Sergei PROKOFIEV (1891-1953)
Cantata for the 20th Anniversary of the October Revolution, Op. 74 (1937)
Ernst Senff Chor Berlin; members of the Luftwaffenmusikkorps, Erfurt;
Staatskapelle Weimar/Kirill Karabits
rec. live, 23 August 2017, Weimarhalle, Weimar
Reviewed as a 24/48 stereo download from
Pdf booklet includes texts in transliterated Russian, German & English
Recorded a hundred years after the seismic event it celebrates, this piece
finds Kirill Karabits in a very different world to that of Kara Karayev,
whose ballet music is the subject of his superb new
recording. However, he’s no stranger to Prokofiev, as he and the
Bournemouth Symphony have demonstrated with their symphony cycle for Onyx.
Admittedly, my colleagues were rather more positive about that project than
I was, but, for me at least, the Karayev album really marks out Karabits as
a ‘conductor of interest’. Indeed, it was one of my top picks for 2017.
As so often, serendipity has played a part in the genesis of this review.
Waiting to board a train many years ago I bought a copy of the BBC Music magazine [Vol. 5 No. 2], barely glancing at the
cover-mounted CD. Only when I got home I noticed it contained live
performances of the Prokofiev Cantata and Shostakovich’s To October, the latter written for the 10th anniversary of the
Revolution.
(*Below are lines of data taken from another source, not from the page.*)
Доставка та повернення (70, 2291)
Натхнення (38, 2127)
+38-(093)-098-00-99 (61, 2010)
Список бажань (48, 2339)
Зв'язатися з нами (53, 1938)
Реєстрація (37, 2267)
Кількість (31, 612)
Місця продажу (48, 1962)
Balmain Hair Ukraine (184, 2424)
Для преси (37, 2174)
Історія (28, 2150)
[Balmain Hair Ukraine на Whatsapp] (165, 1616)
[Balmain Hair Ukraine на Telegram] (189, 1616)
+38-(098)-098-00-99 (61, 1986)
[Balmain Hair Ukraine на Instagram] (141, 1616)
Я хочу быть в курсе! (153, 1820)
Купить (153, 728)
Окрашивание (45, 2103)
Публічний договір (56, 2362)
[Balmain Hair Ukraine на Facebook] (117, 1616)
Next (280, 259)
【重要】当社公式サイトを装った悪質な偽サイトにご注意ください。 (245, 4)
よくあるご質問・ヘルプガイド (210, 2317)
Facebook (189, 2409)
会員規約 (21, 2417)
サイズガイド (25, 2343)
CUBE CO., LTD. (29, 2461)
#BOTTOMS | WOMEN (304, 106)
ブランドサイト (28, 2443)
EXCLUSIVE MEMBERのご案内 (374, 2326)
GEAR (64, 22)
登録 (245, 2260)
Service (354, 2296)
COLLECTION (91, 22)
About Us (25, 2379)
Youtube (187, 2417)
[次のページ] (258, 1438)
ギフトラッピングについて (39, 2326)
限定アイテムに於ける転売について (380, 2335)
Both feature the BBC Symphony Orchestra and Chorus, augmented
by the Geoffrey Mitchell Choir, under Mark Elder. These works were new to
me, but such is the proselytizing passion of the performances that they
quickly became firm favourites.
Then, a few weeks ago, John Quinn mentioned this new Karabits recording. I
thought no more about it until a chance encounter on a web forum, which
indicated a 24/48 download could be had, direct from Audite, for a miserly
€4.99. Yes, it is only 42 minutes of music, but it’s far better value than
the CD, which costs up to three times as much online. Given that high-res
downloads are generally overpriced, this one is a bona fide bargain. What’s
more, it includes a digital booklet with texts and translations: other
labels, please note.
Speaking of bargains, Neeme Järvi’s 1992 recording, with the Philharmonia
Orchestra and Chorus, was reissued in 2009; the 16-bit download – with Pdf
booklet and artwork – is available from
for just £7.99. And that looks even more tempting when you factor in
excerpts from Prokofiev’s ballet, The Stone Flower. It’s a fine
album – more on that later – but it’s not in the same league as Järvi’s
sensational (R)SNO pairing of Alexander Nevsky and the Scythian Suite; recorded in spectacular sound, these are my
benchmarks for both works. As an aside, I’m pleased that Chandos updated
their website a while back; not only does it look good, it also works well.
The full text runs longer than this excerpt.